O Irã registrou em 2025 o maior número de execuções desde 1989, segundo relatório anual de organizações de direitos humanos. De acordo com levantamento divulgado pela Iran Human Rights e pela ECPM, o regime iraniano executou ao menos 1.639 pessoas ao longo do ano.
O número representa um aumento de cerca de 68% em comparação com 2024 e evidencia uma intensificação do uso da pena de morte no país. Em média, foram realizadas entre quatro e cinco execuções por dia, conforme os dados do relatório.

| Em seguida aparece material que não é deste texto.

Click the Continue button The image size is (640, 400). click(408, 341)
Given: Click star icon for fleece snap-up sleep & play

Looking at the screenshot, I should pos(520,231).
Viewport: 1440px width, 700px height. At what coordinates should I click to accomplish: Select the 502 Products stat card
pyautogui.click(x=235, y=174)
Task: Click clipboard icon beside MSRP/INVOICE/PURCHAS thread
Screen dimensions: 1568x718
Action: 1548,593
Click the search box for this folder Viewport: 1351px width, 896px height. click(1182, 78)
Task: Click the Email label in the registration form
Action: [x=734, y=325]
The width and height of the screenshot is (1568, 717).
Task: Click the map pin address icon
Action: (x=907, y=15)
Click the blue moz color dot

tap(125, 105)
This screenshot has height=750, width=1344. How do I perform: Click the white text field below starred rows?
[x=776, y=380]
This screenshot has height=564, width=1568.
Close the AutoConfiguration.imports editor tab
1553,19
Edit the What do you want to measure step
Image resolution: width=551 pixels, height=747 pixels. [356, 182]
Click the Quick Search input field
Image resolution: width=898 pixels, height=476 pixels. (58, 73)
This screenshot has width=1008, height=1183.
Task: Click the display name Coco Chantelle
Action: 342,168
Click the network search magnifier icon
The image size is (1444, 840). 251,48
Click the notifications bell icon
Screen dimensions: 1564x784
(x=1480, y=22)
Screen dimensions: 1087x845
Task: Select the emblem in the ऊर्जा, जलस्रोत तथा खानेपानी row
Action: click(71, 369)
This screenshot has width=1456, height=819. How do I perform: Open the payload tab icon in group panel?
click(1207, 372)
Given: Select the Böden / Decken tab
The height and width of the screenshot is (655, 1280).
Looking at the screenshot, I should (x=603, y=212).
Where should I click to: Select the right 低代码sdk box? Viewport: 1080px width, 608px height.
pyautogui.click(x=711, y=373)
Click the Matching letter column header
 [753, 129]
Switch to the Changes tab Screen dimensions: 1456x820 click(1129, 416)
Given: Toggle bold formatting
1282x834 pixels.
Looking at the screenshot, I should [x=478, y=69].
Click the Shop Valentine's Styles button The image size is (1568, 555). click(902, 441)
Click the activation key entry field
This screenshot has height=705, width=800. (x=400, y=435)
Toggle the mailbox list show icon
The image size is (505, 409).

Segundo as entidades, a aplicação da pena capital tem sido utilizada como instrumento de repressão política. O objetivo, apontam os pesquisadores, seria conter a insatisfação popular e impedir o avanço de protestos contra o regime.
Grande parte das execuções ocorreu sob a justificativa de combate ao tráfico de drogas. Ao todo, 795 pessoas foram mortas por esse tipo de acusação. As organizações afirmam que muitos dos condenados pertenciam a camadas mais pobres da população e não tiveram acesso a julgamentos justos.
O relatório também destaca o aumento no número de mulheres executadas. Em 2025, foram 48 casos — o maior volume registrado em pelo menos duas décadas. Além disso, 84 das vítimas eram cidadãos estrangeiros, principalmente do Afeganistão.
Outro ponto de preocupação é a realização de execuções em público. Segundo o levantamento, ao menos 11 ocorreram diante de plateias, incluindo crianças, o que, segundo especialistas, amplia o impacto psicológico sobre a população.
A Organização das Nações Unidas criticou o uso da pena de morte para crimes que não são considerados dos mais graves pelo direito internacional, reforçando alertas sobre violações de direitos humanos no país.
O aumento das execuções ocorre em meio a um cenário de crescente tensão interna, marcado por protestos e repressão estatal, o que reforça preocupações da comunidade internacional sobre a situação dos direitos humanos no Irã.